When is accumulation beneficial and when is it immoral, irrational, or otherwise unsanctioned? When is hoarding equivalent to saving; when is it miserly, deviant or dangerous? When does spending, circulation or release garner approval and when scorn? How does hoarding and its evaluation vary cross-culturally and historically?

 

The phenomenon of hoarding has been approached primarily from either psychology, with its focus on individual mental disorder and the irrationality of useless accumulation, or economics, which since the crisis of 2008 has been concerned with the collective problem of hoarded wealth, leading to a lack of circulation and unhealthy economies where banks refuse to release useful liquidity into the market. In contrast, as anthropologists we seek to approach hoarding as a dialectical relationship between individual and collective attributions of value in relationship to time.
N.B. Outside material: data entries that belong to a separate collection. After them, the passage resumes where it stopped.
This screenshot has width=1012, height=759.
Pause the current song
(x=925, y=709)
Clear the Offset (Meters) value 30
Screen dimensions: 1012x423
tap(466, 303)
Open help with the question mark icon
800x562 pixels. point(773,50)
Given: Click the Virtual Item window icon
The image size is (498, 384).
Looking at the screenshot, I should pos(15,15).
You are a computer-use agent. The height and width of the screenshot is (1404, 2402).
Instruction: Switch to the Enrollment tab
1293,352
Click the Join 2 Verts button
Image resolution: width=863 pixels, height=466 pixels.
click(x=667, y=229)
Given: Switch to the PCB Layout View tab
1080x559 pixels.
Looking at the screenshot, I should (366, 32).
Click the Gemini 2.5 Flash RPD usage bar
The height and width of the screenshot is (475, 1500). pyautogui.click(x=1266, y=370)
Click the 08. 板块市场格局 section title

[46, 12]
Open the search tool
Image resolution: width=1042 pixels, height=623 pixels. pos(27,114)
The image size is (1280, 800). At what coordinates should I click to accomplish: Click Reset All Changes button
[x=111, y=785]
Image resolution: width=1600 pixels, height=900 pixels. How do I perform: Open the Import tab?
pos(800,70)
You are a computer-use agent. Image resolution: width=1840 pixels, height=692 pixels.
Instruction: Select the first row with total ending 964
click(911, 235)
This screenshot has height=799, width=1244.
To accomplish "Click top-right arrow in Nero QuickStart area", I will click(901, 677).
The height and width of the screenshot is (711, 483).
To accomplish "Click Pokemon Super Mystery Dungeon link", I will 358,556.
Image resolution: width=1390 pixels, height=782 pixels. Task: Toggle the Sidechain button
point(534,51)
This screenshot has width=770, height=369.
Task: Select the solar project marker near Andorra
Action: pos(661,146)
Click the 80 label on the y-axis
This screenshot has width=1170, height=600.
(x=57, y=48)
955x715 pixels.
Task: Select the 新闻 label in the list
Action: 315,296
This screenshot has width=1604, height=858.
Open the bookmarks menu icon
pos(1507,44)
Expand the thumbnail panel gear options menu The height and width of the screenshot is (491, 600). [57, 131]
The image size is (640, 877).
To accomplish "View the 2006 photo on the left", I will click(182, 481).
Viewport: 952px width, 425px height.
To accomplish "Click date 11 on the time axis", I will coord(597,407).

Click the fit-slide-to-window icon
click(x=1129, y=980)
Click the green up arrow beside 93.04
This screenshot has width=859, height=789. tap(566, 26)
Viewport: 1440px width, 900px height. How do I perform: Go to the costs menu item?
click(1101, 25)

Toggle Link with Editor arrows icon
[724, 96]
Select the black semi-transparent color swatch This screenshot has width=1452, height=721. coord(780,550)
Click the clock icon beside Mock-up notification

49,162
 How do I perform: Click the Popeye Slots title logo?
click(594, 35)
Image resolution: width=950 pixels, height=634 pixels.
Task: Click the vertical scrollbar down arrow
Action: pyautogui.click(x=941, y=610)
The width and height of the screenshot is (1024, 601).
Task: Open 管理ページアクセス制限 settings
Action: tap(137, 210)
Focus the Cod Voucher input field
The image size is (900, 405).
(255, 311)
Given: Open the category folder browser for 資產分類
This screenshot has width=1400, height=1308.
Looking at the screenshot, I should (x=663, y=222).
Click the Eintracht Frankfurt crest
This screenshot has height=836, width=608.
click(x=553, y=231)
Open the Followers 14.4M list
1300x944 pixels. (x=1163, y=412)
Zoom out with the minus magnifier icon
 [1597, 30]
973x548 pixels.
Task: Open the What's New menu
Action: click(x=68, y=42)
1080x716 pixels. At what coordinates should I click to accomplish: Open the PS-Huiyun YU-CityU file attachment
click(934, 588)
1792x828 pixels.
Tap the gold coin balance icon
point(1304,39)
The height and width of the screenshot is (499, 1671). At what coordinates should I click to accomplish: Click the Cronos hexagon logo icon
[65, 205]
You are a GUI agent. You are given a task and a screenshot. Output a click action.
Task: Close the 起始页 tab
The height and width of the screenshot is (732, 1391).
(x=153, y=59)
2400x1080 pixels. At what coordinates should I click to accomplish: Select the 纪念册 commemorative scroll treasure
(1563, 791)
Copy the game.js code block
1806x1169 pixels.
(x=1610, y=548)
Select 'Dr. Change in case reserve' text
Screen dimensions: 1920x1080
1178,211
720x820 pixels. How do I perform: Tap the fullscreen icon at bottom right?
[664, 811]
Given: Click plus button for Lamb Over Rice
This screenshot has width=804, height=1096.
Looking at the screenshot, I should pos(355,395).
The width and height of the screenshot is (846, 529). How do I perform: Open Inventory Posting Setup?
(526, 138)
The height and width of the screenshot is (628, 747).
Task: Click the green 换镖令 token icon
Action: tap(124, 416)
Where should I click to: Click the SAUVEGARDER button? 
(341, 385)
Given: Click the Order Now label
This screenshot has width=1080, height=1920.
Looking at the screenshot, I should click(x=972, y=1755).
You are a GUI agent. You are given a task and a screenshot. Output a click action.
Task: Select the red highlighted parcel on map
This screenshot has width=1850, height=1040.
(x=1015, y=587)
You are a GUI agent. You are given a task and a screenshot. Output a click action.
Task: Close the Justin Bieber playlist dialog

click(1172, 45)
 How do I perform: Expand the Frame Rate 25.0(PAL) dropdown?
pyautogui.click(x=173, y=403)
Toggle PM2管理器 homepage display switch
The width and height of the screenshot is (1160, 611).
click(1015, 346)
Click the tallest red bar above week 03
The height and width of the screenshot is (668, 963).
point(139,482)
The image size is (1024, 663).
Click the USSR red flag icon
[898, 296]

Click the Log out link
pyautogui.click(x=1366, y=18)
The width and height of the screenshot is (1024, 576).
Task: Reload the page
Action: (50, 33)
We contend that hoarding and storage aims to divert contents outside normal flows of temporality - either congealing the past (heirlooms, archives, databanks, keepsakes) or retaining potential futures (confidential information, unspent wealth, unfinished projects, unsorted clutter).

 

As the contents of our social lives agglomerate over lifetimes, various registers of value (familial connection, exchange value, personal memory, future potentiality, public documentation) become jumbled and disconnected and more difficult to contain. In a conference dedicated to Staying, Moving, and Settling, we investigate the relationship between humans and their accumulations—the struggle to keep them in place or send them flying outward, as well as the collective judgments directed toward the mobilization and immobilization of valuables and un-valuables.